BEGIN

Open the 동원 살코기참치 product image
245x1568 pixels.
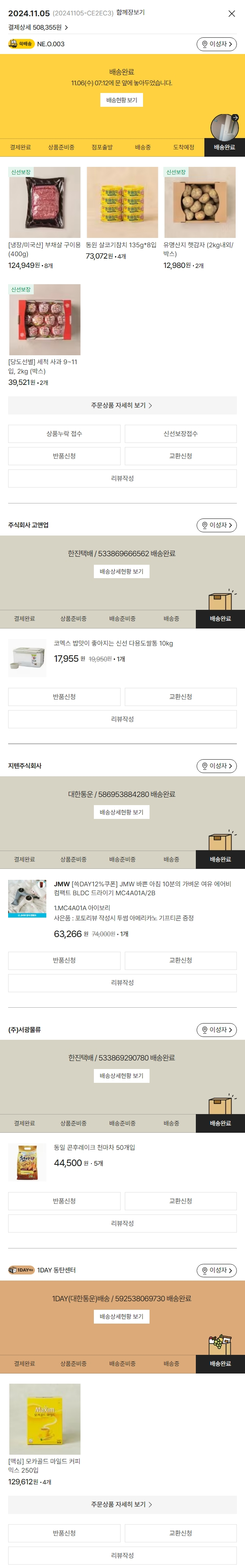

END
BEGIN

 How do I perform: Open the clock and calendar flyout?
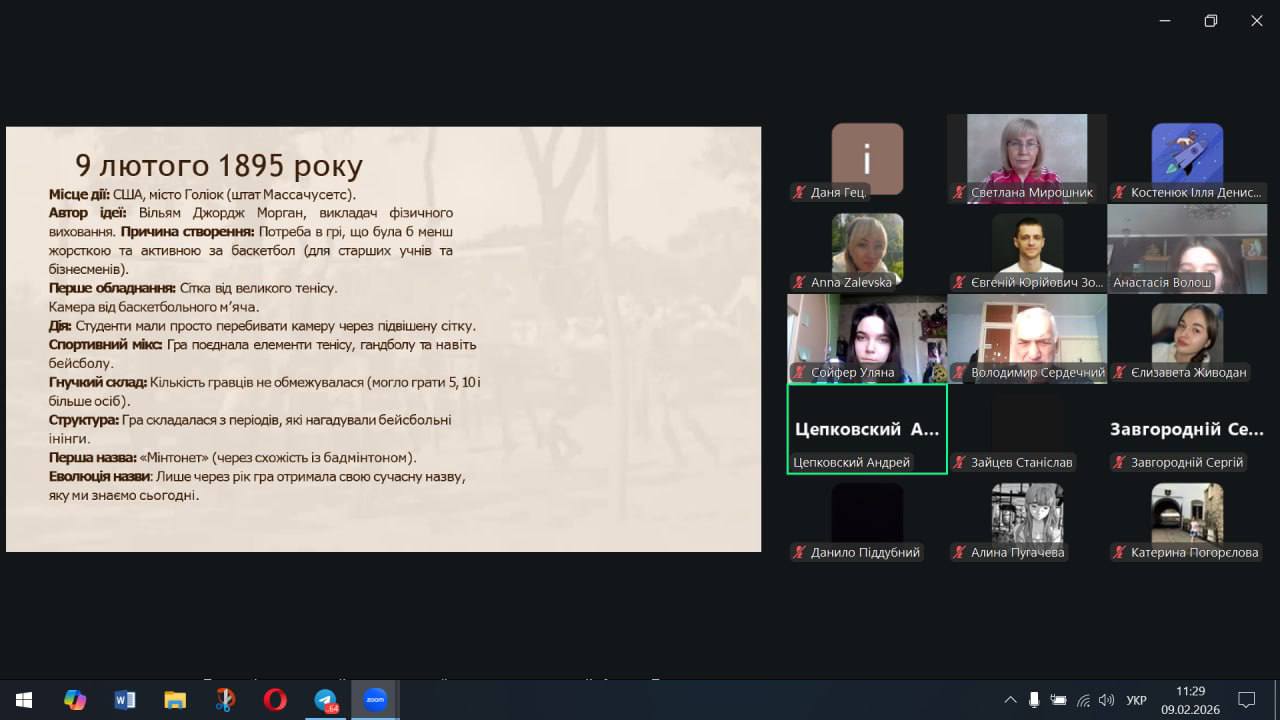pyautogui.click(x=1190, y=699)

END
BEGIN

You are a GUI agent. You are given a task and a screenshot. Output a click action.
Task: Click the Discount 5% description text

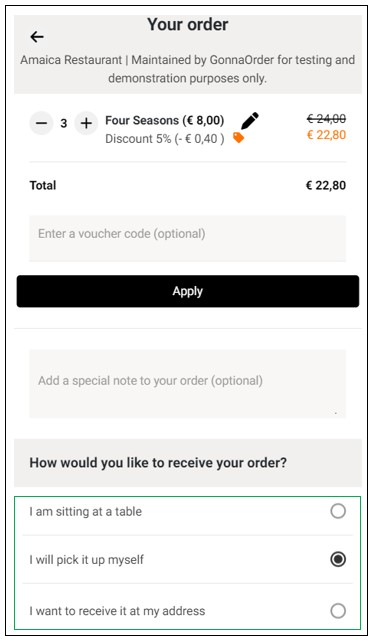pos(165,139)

END

**What the exercise asks:** Beginning at the line with "Open the 동원 살코기참치 product image" and stopping after the line with "245x1568 pixels.", please write out every line of the data above exactly and nothing else.

**Written solution:**
Open the 동원 살코기참치 product image
245x1568 pixels.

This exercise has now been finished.